England’s first lieutenant Ben Stokes is hungry, focused – and back for good

After injury setbacks and personal loss, the all-rounder has found his best rhythm yet

Simon Wilde
The Times

If England were going to get their Test cricket back on track, Ben Stokes rediscovering his best form was a non-negotiable element. He balances the side, gives the dressing room its energy and deals in the currencies any team prizes — runs and wickets. There has been too much talk about a red-ball reset and not enough about a red-head reset — let us get a bit more out of Jonny Bairstow and a lot more out of Stokes.

The Tests in Antigua and Barbados provide incontrovertible evidence that Stokes is back. His hunger to perform has been evident since the earliest days of the tour, when he trained so hard during the warm-up match at Coolidge. He has looked utterly focused and, having shared a few honest meetings with the other players, has rationalised the Ashes nightmare.

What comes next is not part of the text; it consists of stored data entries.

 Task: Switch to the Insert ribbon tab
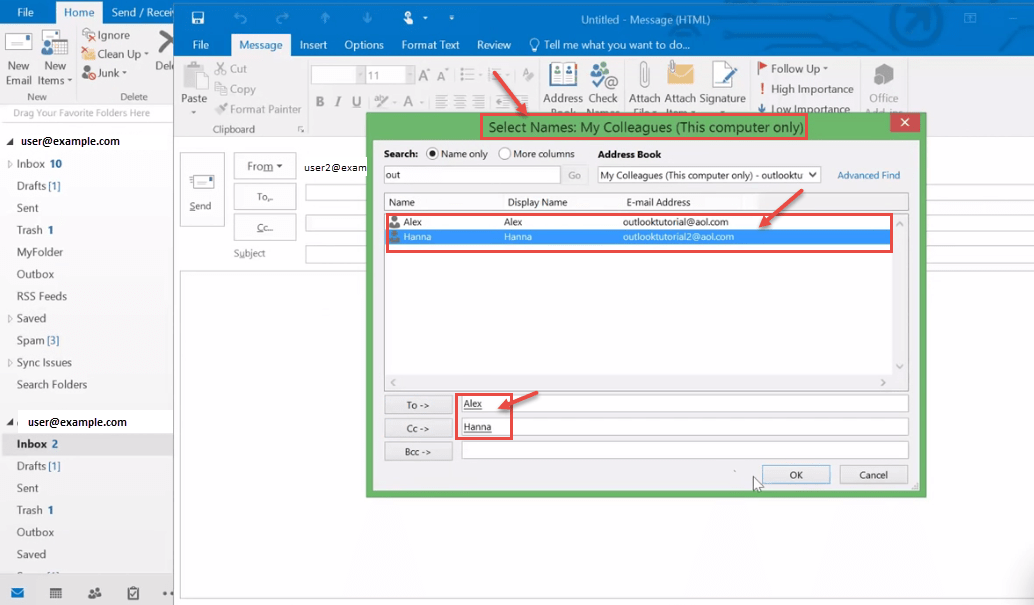click(x=312, y=44)
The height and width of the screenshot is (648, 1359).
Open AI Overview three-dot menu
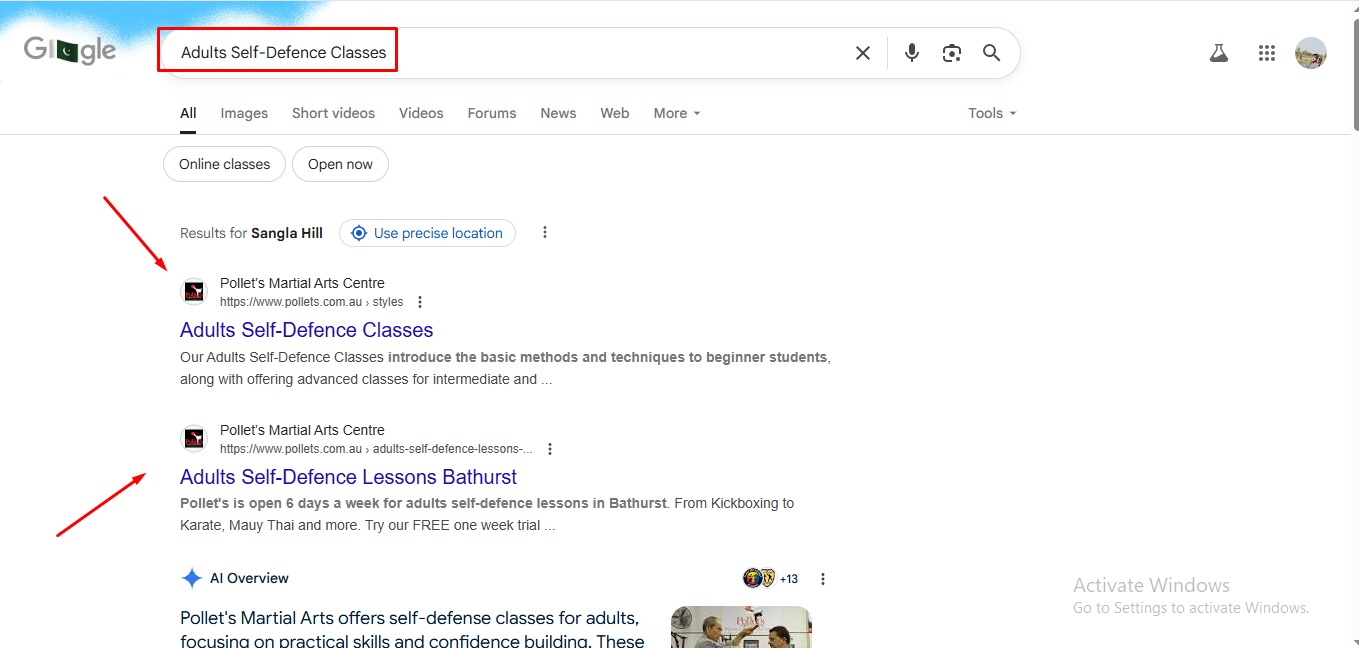(823, 579)
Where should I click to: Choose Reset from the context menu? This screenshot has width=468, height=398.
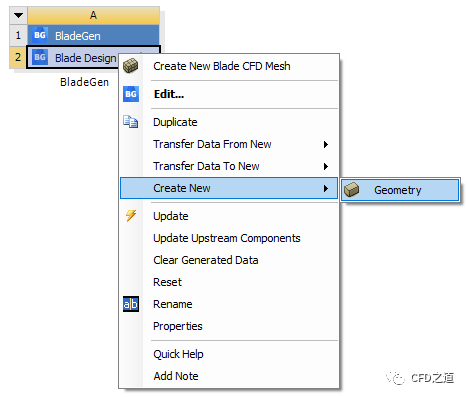[x=167, y=282]
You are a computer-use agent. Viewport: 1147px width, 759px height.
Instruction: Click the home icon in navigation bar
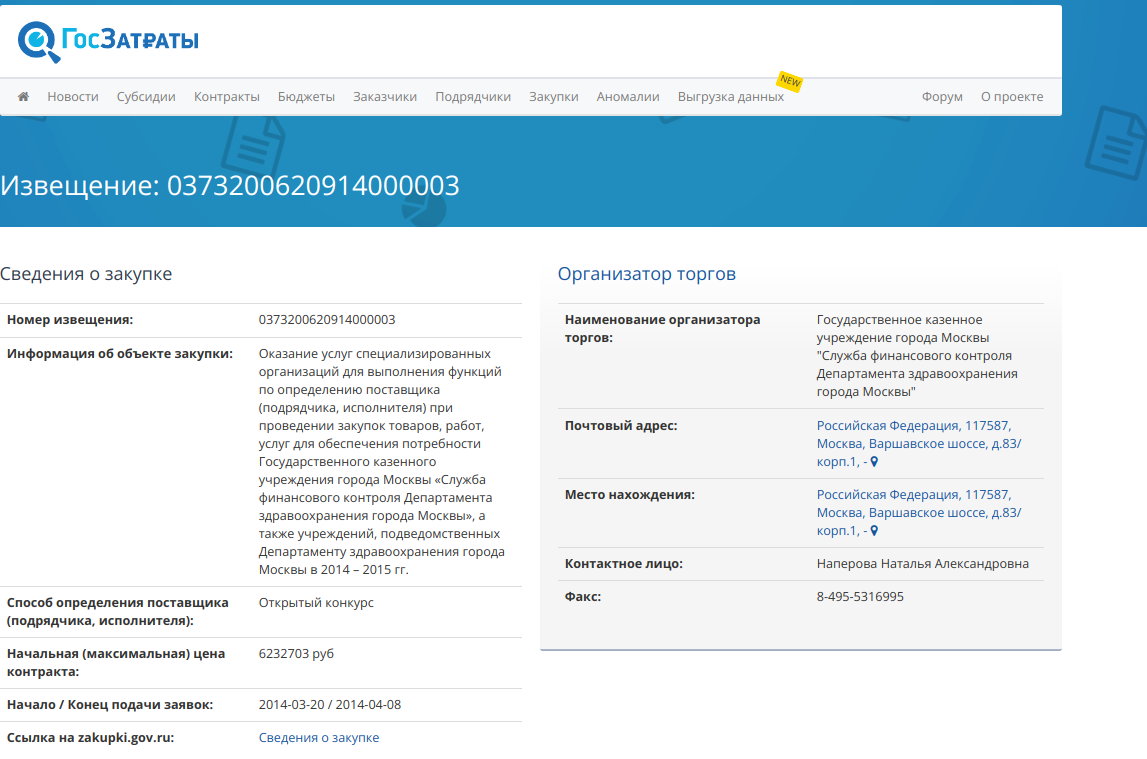tap(23, 97)
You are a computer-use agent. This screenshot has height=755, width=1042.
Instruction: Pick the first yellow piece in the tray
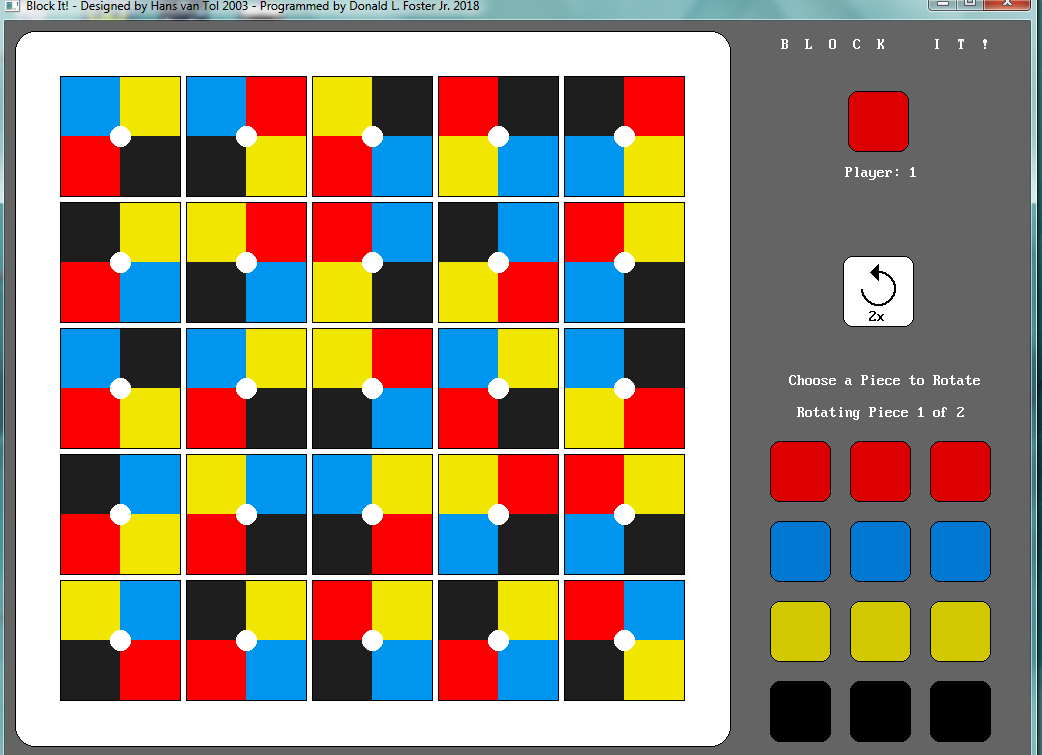pyautogui.click(x=800, y=631)
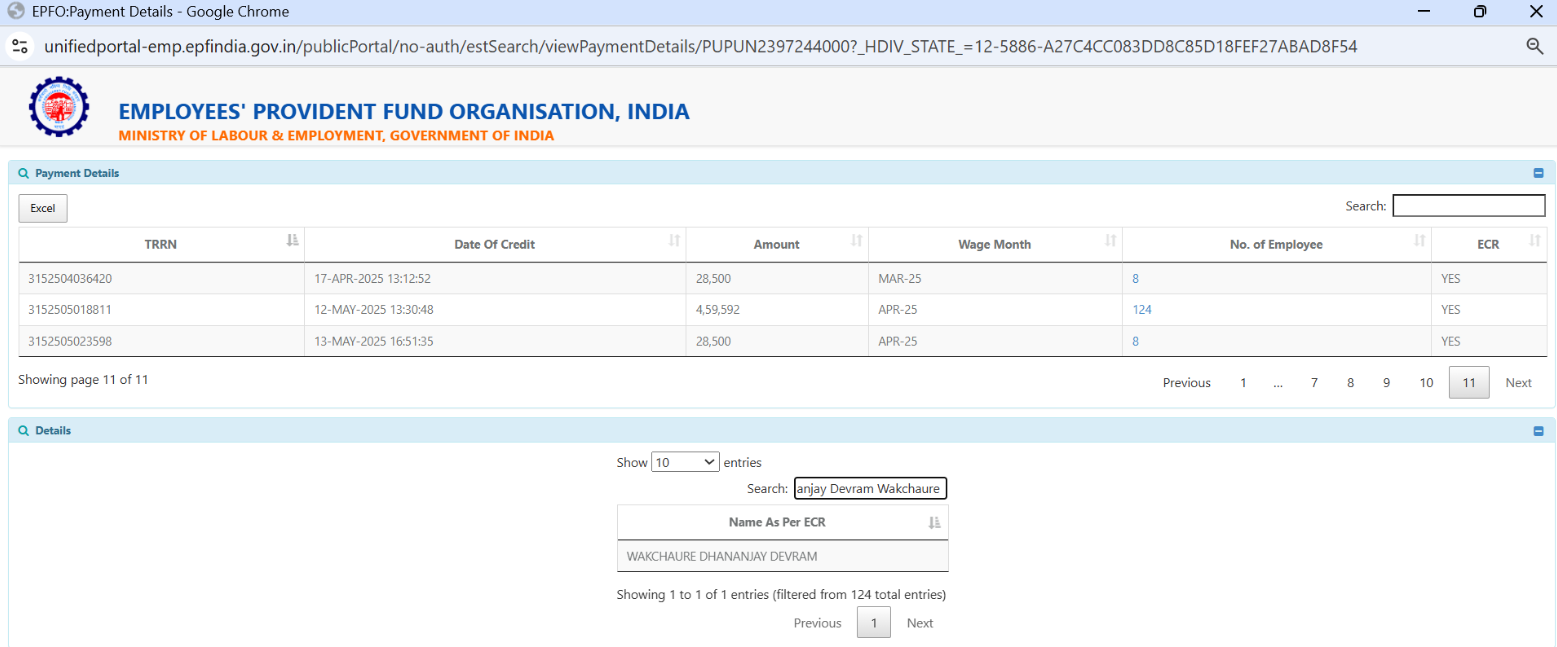Viewport: 1557px width, 647px height.
Task: Sort by Date Of Credit column icon
Action: click(x=674, y=241)
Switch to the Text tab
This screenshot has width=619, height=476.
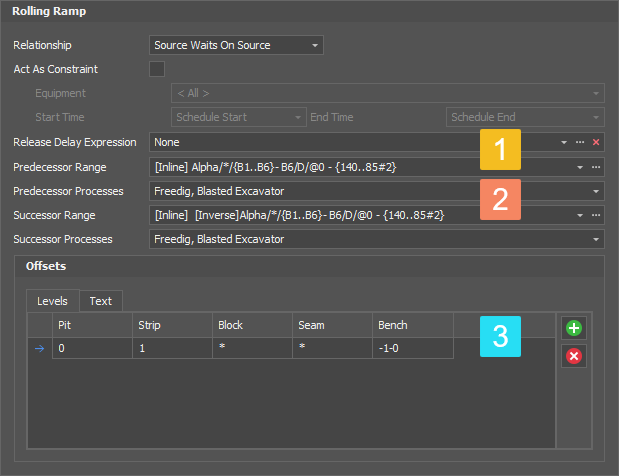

Joe Root thinks that he is being hard on himself, but Stokes believes that he was not fit enough in Australia and could not do the things he wanted. He is doing them now, all right. He got through 41 overs in the first Test — we had been told he may not bowl much at all — and gave away nothing; his match return was three for 66. Here in Barbados he was intent on having an impact with the bat.

Stokes’s hundred was an emotional moment as it was his first since the death of his father, Ged, whom he paid tribute to in his celebration
Stokes’s hundred was an emotional moment as it was his first since the death of his father, Ged, whom he paid tribute to in his celebration
RANDY BROOKS/GETTY IMAGES

He had a long session in the nets before the start — some estimates put it at an hour — and played himself in with all the care of a man on a mission. He did not take long to get going and when he did he put the bowlers to the sword.

In Australia, his back-and-across movements made it easier for him to defend, but harder to score; now he is standing still and giving himself room to swing his arms and launch the ball into the far beyond. It has been the best part of two years since he played an uninhibited innings of this size and sort. As he used to do in his pomp, he bought England time with the speed of his scoring, and England will need time if they are to take 20 wickets on this pitch.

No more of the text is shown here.